SOURCE EXCERPT:
- - -

# NDA Data Staging Web Services

The following slides will describe available web services for programatically uploading and staging data that will subsequently be validated and submitted.

## Use Case

These services are being provided to support real-time transactions where the user wishes to upload data as it is received/processed.  These transactions can be aggregated together, validated, and submitted at a later time or according to a schedule (i.e., weekly data submissions).

## Authenicating with Web Services

Currently NDA web services implement basic authentication over HTTPS secure connections.  Each web service request that requires authentication will need to include the Authorization header.

- - -

Records from a dataset
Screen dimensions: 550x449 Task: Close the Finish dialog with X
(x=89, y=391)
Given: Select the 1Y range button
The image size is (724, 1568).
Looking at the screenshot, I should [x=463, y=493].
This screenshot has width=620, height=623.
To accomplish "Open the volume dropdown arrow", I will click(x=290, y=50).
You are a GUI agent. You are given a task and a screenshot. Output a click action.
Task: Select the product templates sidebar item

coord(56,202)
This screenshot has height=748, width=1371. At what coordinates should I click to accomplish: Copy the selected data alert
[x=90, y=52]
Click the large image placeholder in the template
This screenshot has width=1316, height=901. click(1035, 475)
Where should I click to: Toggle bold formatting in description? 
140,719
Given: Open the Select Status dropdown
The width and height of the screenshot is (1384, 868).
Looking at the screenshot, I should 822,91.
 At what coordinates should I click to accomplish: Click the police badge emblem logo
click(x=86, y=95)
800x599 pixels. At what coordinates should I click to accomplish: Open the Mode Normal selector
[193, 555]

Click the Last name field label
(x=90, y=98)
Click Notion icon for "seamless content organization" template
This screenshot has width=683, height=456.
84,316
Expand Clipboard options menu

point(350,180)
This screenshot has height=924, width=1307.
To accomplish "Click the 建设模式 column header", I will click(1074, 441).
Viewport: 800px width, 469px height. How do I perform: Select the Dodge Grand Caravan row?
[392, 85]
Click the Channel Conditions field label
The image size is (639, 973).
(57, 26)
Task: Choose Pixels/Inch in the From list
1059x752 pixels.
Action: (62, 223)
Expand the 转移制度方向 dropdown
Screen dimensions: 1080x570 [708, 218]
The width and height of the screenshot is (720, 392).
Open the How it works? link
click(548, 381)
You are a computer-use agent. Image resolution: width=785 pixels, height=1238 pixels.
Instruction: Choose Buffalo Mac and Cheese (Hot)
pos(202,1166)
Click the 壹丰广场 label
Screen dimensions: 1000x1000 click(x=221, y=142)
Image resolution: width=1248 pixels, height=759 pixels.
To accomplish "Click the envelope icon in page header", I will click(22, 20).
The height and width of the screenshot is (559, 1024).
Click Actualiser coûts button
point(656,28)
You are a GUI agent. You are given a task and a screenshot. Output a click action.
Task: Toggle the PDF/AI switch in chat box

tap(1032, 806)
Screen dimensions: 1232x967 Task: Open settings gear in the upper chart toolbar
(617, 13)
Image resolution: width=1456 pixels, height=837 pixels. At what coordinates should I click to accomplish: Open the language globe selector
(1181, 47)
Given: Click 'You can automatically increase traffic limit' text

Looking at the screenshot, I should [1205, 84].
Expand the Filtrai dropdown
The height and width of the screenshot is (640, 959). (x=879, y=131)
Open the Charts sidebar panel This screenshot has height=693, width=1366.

- - -

OBJECTIVES:
a – From the use case section of the web services page, list every action it says can be applied to the transactions at a later time or on a schedule.
b – Write out the web services page word for word, everything from "Currently NDA web" down to "the Authorization header.".

SOLVED PROBLEMS:
a –
- Aggregated together
- Validated
- Submitted

b –
Currently NDA web services implement basic authentication over HTTPS secure connections.  Each web service request that requires authentication will need to include the Authorization header.